Caríssimos governantes desde belo país,

Ao longo dos últimos meses tenho-vos defendido, mesmo em situações algo controversas. Ao longo da minha vida profissional tenho gerido algumas crises graves e sei que é um trabalho que exige lidar com o desconhecido, que exige encontrar soluções num piscar de olhos e acarreta estar constantemente na mira de muita gente que gosta de opinar e que crê que o sabe fazer melhor. É um trabalho solitário e altamente stressante. É um trabalho que dá azos a erros de decisão. Erros, que normalmente compreendo e aceito. Vacilei na altura em que foi tomada a decisão de aligeirar as medidas na época de Natal, num país de emigrantes e com tendências a fazer jantaradas como deve ser. E, mesmo assim, não me juntei ao clube dos críticos que cantaram do alto das suas torres de marfim.

Mas agora foi demais. Então mandaram 26 profissionais de saúde militares alemães para um dos hospitais privados mais luxuosos deste país? Pessoas que já viram guerra, estão acostumadas a trabalhar em situações extremas e que vieram para cá para enfrentar uma situação que no resto do mundo é considerada catastrófica. Catastrófica, ao ponto de amigos meus, americanos, perguntarem como nos estamos a aguentar e a enviarem votos de esperança.

Eu sou alemã, mas tirando uma estada de quatro anos nos EUA, vivo em Portugal desde os 13 anos. O meu irmão mais novo nasceu prematuro num hospital do Porto e o médico da minha mãe, na Alemanha, considerou a sobrevivência do bebé um milagre. Outro irmão meu teve uma doença de sangue tão grave, que não foi identificada noutro país europeu, mas que em Portugal foi possível tratar.
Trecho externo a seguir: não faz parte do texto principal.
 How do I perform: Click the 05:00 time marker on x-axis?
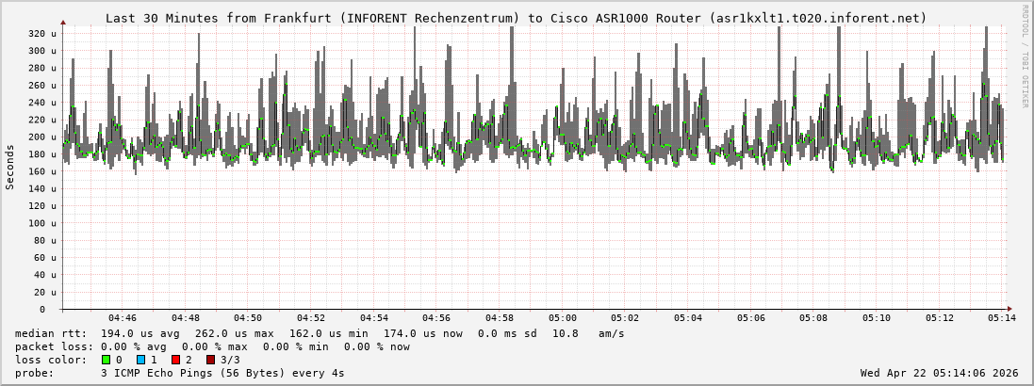coord(563,318)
A minha filha, por outro lado, nasceu no Hospital da Luz de Lisboa e foi inegavelmente uma experiência fantástica. Parece mais um hotel do que um hospital. Mas, para todos os efeitos, trata-se de um hospital, cuja principal missão é proporcionar um atendimento diferente e, não nos podemos esquecer, fazer dinheiro. Não representa a realidade em Portugal. E os casos urgentes não vão aí parar. Quando tive uma situação de urgência no oitavo mês da gravidez, às duas da manhã de uma sexta-feira invernosa, também não foi aí que fui parar. Fui internada no Hospital de Cascais. O mesmo hospital que, na semana passada, saiu numa reportagem da CNN como um dos exemplos dos hospitais do Serviço Nacional de Saúde que está no limite da sua capacidade. Na altura, e enquanto estava à espera da minha vez, conheci uma jovem grávida de cinco meses que se encontrava tão subnutrida que estava em risco de perder o bebé. Ao lado, outra senhora que tinha sido agredida pelo marido e não sabia se o feto ainda estava vivo. E os enfermeiros e médicos, cansados  às duas manhã de uma noite que parecia não ter fim, trataram todos esses pacientes como se fossem únicos no mundo. Esse hospital público não tem luxos, as camas são estreitas e algumas vezes parece que voltámos aos anos 90, mas digo, com toda a sinceridade, ainda bem que fui lá parar. Eu troco mil luxos pela qualidade e empatia do pessoal de saúde que me tratou. Porque a empatia e a qualidade do pessoal de saúde do nosso país são quase imbatíveis. Que muitos hospitais públicos sejam algo antiquados, não muda esse facto. E o estado ao que chegámos nesse momento não é certamente culpa deles. É culpa de quem foi demasiado arrogante e achou que não era necessário de preparar-se melhor para uma segunda vaga só porque conseguiu superar a primeira vaga com distinção. É culpa de quem não soube admitir que precisava de ajuda mais cedo.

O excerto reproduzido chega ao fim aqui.